WGOT-LP
- Gainesville, Florida; United States;
- Frequency: 100.1 MHz

Programming
- Format: Community Radio
- Affiliations: Pacifica Radio

Ownership
- Owner: Civic Media Center and Library, Inc.

History
- First air date: January 7, 2008
- Former frequencies: 94.7 MHz (2008–2017)

Technical information
- Licensing authority: FCC
- Facility ID: 133958
- Class: L1
- ERP: 12 watts
- HAAT: 60 meters
- Transmitter coordinates: 29°41′12″N 82°26′48″W﻿ / ﻿29.68667°N 82.44667°W

Links
- Public license information: LMS
- Webcast: Tower.wgot.org:2201
- Website: http://www.wgot.org/

= WGOT-LP =

Radio station in Gainesville, Florida, United States

WGOT-LP (100.1 FM) is a low power FM radio station that broadcasts from Gainesville, Florida, United States. WGOT-LP is operated as a community radio station by the Civic Media Center, a non-profit library in Gainesville. WGOT airs progressive talk from 5-10 am and Noon-3 including Thom Hartmann and Democracy Now twice daily. Music shows, ranging from bluegrass to drum and bass, play all other times.

==History==
The Civic Media Center first applied for a permit for a low-power FM station in 2001. The construction permit for WGOT-LP was granted in May 2005.

WGOT-LP originally broadcast on 94.7 MHz, sharing this frequency with WVFP-LP, owned by the Faith Presbyterian Church, and WGLJ-LP, owned by the Calvary Church Gainesville. The frequency was previously used by Free Radio Gainesville, a pirate radio station.

In January 2012, the station began streaming its audio online. Streaming was terminated due to copyright issues in October 2015.

==Frequency change==
On February 28, 2017, the station moved to 100.1 MHz to facilitate 24-hour operation.
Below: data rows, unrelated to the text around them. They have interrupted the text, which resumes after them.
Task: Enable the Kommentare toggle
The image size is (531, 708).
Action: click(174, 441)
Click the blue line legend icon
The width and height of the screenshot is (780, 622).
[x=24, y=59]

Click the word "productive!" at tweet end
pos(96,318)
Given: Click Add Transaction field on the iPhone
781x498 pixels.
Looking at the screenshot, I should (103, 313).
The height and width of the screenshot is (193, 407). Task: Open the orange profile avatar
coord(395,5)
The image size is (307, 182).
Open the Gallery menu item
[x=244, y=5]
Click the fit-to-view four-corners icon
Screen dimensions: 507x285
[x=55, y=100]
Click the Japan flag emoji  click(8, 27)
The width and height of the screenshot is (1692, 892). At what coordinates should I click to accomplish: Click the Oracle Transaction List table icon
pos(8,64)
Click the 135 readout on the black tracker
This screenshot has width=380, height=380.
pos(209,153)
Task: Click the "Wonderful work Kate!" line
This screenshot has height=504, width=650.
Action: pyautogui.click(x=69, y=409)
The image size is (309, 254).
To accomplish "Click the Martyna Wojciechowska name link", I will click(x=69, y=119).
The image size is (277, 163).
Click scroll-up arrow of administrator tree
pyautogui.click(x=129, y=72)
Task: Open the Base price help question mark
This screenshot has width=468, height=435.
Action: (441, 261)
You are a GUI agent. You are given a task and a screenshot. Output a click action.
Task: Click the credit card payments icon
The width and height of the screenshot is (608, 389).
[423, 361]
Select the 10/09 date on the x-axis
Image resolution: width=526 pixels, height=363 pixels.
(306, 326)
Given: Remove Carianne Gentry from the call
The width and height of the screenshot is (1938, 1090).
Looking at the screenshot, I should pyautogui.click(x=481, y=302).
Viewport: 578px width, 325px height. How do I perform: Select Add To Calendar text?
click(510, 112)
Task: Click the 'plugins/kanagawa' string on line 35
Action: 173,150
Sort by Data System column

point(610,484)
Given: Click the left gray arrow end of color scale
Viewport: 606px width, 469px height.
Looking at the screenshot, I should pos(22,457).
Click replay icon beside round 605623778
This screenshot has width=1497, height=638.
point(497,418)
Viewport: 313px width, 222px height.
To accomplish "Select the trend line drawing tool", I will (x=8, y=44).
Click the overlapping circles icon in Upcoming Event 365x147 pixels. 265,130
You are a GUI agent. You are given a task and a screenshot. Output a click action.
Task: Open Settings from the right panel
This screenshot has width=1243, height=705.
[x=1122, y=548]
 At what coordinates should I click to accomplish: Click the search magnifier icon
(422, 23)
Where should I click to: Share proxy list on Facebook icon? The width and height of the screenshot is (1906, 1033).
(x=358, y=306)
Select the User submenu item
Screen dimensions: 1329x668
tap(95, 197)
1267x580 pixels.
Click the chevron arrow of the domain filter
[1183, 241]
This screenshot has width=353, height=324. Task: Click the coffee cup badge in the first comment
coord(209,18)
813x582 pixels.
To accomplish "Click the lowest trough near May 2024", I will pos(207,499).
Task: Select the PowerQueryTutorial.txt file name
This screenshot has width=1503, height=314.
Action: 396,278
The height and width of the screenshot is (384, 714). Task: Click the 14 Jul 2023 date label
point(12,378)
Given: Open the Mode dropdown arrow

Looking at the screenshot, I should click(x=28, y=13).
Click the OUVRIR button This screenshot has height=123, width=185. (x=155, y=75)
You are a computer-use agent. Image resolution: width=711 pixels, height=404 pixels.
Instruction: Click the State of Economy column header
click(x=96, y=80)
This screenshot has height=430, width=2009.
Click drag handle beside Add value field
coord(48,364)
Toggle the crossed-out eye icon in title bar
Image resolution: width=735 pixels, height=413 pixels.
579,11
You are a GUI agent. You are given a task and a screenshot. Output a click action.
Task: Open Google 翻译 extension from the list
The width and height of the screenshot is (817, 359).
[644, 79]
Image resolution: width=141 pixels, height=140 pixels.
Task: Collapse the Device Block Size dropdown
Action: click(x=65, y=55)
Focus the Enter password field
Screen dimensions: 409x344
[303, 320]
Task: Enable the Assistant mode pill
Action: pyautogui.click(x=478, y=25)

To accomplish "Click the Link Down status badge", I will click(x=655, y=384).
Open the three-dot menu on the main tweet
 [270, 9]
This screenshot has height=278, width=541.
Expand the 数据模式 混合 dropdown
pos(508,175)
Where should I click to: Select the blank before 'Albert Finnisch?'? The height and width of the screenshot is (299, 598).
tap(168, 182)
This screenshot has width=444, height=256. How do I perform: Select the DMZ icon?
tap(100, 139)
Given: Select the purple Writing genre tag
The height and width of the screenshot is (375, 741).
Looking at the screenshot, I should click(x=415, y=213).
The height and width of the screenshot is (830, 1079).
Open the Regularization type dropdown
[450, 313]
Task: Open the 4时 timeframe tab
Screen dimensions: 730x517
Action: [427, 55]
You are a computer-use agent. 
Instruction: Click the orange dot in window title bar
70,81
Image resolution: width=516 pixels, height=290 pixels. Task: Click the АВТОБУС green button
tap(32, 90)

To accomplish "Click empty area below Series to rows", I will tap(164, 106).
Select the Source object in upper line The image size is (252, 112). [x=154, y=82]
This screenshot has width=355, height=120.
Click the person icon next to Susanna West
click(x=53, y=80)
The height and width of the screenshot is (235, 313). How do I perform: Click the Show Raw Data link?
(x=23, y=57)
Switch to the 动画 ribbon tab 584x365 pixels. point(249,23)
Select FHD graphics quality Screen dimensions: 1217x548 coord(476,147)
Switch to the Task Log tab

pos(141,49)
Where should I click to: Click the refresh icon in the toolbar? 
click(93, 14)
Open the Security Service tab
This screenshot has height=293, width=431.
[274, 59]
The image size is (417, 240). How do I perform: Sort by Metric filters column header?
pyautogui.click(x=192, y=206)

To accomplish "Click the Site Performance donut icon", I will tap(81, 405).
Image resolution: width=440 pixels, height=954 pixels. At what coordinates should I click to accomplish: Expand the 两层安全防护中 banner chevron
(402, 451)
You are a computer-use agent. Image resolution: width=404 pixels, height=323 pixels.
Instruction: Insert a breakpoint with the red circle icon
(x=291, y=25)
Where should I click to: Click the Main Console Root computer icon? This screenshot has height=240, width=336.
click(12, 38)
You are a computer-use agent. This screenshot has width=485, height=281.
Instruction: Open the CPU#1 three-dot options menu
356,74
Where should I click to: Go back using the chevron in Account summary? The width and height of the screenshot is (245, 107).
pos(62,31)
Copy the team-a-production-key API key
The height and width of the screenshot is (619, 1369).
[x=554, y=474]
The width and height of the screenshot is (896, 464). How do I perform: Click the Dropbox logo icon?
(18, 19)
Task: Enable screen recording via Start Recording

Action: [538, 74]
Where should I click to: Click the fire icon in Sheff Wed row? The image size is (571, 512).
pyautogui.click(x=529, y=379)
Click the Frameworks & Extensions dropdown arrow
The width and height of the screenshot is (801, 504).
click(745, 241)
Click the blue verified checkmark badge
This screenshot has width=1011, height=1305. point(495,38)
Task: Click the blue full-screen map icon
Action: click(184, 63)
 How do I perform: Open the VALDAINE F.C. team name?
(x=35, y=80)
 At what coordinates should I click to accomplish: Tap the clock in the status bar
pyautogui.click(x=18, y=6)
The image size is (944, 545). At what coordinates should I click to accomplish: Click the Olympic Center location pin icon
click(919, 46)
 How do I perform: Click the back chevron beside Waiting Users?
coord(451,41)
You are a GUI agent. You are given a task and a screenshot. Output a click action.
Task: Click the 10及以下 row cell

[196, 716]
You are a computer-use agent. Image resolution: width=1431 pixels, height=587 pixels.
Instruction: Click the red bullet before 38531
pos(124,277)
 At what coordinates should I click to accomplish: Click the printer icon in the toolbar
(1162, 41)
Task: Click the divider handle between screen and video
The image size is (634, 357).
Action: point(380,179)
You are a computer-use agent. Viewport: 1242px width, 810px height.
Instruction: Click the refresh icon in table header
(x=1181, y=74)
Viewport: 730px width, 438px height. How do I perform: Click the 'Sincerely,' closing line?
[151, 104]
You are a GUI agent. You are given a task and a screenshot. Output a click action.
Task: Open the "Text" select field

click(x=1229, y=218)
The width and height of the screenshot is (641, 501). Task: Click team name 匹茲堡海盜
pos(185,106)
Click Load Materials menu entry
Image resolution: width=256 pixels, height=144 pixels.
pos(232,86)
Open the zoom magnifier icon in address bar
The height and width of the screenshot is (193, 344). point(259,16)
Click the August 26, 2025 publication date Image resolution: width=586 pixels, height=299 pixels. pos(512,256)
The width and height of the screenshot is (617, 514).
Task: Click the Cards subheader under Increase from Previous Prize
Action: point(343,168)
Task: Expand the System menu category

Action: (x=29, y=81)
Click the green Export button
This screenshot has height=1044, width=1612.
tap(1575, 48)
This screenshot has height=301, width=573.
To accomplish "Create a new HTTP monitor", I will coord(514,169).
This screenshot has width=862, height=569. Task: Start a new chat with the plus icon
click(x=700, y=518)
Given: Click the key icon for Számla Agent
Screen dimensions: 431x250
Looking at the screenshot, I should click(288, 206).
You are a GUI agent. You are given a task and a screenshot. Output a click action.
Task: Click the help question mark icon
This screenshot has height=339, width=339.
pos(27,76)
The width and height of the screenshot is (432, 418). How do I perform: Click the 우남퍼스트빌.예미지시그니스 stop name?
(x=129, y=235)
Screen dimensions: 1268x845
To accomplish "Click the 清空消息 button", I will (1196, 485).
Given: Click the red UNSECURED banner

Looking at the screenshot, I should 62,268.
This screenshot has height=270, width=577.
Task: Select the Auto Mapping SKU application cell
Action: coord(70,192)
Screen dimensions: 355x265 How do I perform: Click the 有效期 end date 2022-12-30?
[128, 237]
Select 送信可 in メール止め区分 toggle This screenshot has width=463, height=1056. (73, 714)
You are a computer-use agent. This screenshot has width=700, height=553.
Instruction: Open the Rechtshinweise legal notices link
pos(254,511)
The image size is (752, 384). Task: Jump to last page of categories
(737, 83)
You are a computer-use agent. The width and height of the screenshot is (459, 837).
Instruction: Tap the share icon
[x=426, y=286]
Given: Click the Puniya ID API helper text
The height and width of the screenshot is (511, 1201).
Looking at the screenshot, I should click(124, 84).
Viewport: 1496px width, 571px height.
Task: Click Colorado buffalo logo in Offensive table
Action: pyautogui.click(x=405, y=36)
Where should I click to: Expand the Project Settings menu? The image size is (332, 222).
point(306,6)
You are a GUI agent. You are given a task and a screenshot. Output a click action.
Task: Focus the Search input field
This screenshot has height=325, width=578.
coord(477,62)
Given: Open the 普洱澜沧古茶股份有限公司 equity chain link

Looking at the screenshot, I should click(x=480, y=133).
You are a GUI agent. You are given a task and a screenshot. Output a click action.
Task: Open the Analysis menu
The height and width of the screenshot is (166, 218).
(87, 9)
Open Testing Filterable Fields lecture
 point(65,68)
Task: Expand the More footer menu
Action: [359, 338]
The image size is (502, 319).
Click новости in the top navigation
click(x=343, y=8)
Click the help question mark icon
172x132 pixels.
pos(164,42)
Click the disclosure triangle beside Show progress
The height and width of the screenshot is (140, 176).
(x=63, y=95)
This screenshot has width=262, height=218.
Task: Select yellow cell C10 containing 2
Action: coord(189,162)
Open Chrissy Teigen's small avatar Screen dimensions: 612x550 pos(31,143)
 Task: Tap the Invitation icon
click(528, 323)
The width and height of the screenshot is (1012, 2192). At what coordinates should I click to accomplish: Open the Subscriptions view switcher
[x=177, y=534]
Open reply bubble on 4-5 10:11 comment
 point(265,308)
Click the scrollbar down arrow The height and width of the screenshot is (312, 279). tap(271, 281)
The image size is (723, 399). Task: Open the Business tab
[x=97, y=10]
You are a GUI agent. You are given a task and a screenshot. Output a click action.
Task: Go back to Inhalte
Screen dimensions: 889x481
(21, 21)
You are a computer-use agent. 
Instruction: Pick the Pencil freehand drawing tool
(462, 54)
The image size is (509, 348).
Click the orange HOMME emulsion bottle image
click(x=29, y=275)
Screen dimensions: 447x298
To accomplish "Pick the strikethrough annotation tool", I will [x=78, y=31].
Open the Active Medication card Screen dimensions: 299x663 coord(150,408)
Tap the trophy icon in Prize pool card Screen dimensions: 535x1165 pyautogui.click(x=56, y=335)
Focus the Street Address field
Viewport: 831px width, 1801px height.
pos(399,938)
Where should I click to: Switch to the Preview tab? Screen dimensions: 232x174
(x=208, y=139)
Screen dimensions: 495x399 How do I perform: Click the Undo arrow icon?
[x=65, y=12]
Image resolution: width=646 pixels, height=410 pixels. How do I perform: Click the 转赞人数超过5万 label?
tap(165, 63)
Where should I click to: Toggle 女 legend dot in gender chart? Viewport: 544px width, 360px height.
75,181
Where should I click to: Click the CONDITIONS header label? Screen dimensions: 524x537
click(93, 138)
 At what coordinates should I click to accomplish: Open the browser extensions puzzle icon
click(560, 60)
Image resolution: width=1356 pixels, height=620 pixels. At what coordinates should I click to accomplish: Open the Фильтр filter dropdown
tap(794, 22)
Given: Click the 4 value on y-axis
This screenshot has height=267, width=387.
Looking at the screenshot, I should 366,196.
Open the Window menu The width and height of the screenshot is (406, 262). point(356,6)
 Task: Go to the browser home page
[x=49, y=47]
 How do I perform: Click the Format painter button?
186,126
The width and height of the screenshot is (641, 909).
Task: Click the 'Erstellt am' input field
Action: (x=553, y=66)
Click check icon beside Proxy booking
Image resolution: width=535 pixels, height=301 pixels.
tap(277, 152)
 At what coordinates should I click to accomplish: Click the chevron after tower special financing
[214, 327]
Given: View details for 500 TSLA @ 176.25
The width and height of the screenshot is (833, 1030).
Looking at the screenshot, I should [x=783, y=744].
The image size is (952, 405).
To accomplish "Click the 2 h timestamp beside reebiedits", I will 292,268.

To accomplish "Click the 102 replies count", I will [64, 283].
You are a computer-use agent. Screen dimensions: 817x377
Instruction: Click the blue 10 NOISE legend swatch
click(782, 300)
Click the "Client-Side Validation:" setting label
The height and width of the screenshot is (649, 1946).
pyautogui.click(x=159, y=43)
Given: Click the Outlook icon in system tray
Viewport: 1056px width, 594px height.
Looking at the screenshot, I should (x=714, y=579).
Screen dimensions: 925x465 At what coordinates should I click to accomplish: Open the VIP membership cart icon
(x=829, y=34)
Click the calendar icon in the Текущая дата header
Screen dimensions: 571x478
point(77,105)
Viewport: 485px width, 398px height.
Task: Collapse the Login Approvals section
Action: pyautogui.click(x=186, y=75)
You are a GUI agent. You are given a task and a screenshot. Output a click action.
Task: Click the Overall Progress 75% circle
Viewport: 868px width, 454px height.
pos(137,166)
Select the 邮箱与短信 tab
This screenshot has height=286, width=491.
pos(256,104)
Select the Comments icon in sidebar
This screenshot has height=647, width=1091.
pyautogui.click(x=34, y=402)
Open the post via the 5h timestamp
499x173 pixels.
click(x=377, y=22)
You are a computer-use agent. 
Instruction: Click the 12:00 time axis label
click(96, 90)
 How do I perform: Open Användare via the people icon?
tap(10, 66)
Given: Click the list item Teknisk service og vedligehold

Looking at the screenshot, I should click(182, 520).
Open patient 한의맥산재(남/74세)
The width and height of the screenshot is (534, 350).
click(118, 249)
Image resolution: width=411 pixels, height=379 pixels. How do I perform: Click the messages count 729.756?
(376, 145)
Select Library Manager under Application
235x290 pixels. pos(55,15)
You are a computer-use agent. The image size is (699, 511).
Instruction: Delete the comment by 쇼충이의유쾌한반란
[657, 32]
The Civic Media Center and Library surrendered WGOT-LP's license to the Federal Communications Commission (FCC) on October 10, 2023; the FCC cancelled the license the following day.

==Programming==
WGOT-LP aired several locally produced programs and a weekly one-hour show produced by the Civic Media Center and Counterpoise volunteers. The station was a Pacifica Radio affiliate and broadcast several Pacifica programs, including Democracy Now! with Amy Goodman and Juan Gonzalez.